=== TASK DATA ===

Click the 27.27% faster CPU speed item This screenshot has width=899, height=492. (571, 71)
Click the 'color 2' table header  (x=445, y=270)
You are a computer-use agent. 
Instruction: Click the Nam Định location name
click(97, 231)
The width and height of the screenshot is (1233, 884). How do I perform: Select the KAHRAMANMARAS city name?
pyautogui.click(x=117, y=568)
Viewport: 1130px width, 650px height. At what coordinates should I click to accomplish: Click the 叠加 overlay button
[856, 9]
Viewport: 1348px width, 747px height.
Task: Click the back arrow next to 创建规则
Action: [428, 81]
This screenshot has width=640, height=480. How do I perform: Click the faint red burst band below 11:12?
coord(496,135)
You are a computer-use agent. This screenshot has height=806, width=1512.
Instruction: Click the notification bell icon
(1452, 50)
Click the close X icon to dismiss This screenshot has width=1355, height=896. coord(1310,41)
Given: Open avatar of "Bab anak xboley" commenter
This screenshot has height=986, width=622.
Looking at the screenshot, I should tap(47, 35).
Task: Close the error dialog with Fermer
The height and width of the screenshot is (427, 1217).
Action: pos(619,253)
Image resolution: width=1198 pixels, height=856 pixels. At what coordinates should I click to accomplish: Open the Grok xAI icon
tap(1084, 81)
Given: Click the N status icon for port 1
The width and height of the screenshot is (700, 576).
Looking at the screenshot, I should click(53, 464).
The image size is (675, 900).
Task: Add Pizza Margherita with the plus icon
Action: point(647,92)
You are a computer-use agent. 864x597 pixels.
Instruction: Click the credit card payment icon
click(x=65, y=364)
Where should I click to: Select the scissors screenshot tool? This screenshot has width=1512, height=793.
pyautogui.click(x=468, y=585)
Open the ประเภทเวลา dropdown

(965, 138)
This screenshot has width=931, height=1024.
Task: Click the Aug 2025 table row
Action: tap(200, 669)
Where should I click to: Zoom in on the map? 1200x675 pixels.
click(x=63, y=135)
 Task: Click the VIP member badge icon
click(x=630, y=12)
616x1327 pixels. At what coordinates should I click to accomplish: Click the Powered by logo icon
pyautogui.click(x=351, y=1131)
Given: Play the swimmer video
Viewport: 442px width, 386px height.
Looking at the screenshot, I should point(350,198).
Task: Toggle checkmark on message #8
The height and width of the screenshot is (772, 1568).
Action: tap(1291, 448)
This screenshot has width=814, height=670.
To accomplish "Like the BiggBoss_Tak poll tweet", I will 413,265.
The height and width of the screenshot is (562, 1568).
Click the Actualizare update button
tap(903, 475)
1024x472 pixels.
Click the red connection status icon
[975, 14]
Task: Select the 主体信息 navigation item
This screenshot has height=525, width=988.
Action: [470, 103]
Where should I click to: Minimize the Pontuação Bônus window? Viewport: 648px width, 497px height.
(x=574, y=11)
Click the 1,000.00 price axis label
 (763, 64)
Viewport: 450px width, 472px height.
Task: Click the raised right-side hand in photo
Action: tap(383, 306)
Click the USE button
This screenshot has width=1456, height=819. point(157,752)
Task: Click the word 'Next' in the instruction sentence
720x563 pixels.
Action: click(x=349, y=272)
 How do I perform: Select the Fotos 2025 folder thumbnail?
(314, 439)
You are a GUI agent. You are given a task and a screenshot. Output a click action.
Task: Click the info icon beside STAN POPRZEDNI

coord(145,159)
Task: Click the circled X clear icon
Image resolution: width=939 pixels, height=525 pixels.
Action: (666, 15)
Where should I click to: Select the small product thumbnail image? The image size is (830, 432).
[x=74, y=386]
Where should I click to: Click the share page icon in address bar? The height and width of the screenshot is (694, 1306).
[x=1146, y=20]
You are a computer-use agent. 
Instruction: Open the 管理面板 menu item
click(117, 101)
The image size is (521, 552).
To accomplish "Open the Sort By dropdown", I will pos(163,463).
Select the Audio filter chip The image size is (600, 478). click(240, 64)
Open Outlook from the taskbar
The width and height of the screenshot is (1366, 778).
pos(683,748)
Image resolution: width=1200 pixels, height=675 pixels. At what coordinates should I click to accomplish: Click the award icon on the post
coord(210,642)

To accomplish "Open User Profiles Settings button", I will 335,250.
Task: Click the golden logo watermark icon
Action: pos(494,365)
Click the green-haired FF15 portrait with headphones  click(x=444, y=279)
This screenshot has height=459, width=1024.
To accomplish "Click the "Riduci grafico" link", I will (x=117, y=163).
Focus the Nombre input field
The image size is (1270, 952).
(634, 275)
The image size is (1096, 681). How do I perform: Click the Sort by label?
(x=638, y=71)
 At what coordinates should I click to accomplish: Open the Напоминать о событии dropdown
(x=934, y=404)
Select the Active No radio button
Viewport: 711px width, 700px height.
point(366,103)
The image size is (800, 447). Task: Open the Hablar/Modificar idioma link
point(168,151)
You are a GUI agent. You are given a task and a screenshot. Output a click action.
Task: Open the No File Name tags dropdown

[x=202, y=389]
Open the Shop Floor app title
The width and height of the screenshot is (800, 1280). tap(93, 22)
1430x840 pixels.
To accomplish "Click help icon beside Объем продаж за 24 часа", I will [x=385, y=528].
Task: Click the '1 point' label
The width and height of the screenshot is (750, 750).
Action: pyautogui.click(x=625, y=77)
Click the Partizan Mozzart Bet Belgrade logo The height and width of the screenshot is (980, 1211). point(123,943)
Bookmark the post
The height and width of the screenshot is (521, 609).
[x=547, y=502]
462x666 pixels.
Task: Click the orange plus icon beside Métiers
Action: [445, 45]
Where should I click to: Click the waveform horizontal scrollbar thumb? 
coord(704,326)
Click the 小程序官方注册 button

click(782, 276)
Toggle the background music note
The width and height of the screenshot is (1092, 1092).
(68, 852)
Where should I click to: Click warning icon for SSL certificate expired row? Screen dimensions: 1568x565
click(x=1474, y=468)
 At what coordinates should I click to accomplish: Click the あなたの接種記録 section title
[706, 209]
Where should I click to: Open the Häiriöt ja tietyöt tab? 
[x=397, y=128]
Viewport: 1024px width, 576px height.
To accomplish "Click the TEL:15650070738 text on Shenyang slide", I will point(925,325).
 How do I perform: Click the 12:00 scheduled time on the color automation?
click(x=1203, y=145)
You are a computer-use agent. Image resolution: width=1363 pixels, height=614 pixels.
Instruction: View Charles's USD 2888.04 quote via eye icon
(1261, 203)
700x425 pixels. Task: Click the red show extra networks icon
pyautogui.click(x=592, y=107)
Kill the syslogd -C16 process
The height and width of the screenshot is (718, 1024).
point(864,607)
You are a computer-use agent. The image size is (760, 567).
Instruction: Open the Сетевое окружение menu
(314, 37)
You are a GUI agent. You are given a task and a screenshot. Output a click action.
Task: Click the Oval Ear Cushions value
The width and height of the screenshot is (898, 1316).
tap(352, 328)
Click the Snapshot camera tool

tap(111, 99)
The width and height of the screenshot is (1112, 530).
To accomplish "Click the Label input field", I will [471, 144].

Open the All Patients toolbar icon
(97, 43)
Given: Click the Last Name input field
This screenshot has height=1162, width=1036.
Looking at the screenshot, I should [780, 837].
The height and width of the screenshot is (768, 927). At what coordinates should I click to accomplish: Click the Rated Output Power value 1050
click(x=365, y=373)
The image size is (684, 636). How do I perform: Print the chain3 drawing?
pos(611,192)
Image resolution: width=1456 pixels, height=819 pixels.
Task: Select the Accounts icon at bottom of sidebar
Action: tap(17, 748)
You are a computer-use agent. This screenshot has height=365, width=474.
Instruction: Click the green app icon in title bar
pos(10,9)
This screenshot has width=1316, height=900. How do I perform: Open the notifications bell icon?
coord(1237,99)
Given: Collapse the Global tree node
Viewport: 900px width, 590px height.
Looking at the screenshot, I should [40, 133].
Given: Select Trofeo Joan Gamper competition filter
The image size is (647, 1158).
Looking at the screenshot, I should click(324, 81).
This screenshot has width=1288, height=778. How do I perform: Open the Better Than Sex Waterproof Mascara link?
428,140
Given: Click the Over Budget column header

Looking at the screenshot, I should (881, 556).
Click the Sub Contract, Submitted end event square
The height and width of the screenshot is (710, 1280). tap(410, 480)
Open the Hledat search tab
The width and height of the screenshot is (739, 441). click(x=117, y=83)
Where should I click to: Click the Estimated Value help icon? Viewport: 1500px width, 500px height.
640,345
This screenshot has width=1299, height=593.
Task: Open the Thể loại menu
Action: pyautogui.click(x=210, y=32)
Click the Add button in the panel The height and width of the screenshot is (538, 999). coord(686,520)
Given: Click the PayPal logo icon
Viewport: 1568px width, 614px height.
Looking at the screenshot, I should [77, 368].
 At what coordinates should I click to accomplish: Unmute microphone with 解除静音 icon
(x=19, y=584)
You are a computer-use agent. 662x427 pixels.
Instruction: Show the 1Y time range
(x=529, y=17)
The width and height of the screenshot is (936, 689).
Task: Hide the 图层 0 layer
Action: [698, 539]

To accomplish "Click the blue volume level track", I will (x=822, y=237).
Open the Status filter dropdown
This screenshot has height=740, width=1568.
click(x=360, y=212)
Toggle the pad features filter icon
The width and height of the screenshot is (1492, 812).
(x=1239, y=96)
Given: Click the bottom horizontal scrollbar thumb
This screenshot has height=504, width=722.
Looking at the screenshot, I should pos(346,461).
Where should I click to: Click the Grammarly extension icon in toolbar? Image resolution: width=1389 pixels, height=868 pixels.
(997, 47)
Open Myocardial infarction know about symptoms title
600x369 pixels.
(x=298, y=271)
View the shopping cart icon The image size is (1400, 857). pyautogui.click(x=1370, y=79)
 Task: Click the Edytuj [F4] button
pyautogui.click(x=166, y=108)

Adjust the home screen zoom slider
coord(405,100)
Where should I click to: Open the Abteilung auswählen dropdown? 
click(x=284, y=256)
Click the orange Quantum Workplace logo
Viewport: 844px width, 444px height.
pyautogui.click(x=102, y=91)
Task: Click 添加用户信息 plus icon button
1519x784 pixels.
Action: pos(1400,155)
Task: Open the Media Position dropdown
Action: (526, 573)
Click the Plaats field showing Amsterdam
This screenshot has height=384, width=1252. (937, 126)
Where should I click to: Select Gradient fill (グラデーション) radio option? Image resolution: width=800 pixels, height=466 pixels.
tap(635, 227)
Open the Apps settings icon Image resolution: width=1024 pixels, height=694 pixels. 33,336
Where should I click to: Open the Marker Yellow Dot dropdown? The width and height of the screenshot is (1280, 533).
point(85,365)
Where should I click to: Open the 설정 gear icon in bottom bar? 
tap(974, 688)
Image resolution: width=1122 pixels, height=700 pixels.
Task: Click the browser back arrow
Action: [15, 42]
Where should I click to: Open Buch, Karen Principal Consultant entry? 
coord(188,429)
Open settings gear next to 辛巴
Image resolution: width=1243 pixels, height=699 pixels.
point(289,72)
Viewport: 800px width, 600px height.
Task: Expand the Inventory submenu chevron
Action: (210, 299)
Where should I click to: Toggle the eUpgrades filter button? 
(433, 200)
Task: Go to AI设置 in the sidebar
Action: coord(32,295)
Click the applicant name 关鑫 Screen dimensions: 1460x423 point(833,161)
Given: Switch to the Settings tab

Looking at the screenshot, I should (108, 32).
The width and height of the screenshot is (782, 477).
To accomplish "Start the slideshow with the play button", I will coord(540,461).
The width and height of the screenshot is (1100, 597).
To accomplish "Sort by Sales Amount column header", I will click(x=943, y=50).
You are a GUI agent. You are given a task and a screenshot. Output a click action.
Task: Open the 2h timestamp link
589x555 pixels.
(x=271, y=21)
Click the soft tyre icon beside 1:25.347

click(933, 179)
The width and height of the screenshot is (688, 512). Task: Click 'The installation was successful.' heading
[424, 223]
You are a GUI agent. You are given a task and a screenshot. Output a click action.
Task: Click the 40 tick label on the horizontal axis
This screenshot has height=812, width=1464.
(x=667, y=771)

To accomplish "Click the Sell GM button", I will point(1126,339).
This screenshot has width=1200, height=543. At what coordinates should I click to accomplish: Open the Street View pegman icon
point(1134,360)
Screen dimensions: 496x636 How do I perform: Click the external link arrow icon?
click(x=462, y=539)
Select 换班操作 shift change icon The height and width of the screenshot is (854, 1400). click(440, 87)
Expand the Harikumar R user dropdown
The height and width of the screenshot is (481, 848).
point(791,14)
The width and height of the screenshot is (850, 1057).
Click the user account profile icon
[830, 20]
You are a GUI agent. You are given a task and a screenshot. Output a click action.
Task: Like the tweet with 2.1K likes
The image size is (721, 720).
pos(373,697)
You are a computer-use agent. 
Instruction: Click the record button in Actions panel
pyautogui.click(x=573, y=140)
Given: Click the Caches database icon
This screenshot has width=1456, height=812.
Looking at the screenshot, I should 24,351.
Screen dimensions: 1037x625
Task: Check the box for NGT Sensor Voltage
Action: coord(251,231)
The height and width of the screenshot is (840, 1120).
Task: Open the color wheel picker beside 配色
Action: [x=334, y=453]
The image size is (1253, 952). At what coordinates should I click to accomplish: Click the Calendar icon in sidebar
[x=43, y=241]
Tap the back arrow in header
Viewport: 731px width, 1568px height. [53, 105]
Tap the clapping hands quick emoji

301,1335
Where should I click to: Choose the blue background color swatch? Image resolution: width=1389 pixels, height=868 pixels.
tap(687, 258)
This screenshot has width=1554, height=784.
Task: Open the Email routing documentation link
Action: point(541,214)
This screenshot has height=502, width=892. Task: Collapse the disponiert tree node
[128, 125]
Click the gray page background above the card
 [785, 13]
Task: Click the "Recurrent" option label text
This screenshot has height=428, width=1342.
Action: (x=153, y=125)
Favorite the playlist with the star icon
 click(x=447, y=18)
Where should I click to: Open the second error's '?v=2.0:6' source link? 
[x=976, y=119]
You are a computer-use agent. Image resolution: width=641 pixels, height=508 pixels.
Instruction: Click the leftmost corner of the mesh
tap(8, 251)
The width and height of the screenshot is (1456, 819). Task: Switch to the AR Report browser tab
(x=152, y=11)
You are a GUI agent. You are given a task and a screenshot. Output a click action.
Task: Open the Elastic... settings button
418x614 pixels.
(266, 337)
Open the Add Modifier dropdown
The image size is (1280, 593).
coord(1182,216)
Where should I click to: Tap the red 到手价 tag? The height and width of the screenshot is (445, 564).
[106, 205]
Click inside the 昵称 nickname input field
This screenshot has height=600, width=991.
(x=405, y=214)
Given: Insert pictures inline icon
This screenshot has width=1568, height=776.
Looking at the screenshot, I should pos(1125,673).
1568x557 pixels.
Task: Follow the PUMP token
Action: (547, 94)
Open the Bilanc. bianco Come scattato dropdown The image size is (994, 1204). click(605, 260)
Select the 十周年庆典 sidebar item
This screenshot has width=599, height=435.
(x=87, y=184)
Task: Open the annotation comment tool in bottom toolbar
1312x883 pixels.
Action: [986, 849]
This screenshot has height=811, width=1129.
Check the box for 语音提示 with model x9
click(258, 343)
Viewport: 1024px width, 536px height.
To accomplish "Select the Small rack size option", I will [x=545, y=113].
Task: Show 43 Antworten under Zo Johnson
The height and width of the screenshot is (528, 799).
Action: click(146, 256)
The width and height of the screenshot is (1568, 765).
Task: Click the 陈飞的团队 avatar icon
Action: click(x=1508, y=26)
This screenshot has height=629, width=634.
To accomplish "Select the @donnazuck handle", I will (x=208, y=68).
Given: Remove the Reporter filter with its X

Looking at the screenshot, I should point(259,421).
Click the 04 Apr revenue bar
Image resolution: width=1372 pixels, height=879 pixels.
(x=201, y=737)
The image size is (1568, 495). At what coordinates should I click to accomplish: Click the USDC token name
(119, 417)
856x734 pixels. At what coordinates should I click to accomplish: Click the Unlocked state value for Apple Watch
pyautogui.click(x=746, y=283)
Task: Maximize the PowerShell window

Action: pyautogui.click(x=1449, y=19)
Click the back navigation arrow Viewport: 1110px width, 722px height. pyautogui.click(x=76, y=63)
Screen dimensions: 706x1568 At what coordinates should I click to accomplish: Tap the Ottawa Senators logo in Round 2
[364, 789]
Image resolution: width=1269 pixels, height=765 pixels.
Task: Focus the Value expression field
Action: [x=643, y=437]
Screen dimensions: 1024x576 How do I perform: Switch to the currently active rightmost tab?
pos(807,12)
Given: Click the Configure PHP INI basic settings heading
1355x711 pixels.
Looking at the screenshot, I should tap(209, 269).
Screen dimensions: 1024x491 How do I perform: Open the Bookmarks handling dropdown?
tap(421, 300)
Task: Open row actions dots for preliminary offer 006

===

◆ WHAT YOU NEED TO DO ◆
All lines above that contain "tweet" are required in the answer.

◆ TASK ANSWER ◆
To accomplish "Like the BiggBoss_Tak poll tweet", I will 413,265.
Task: Like the tweet with 2.1K likes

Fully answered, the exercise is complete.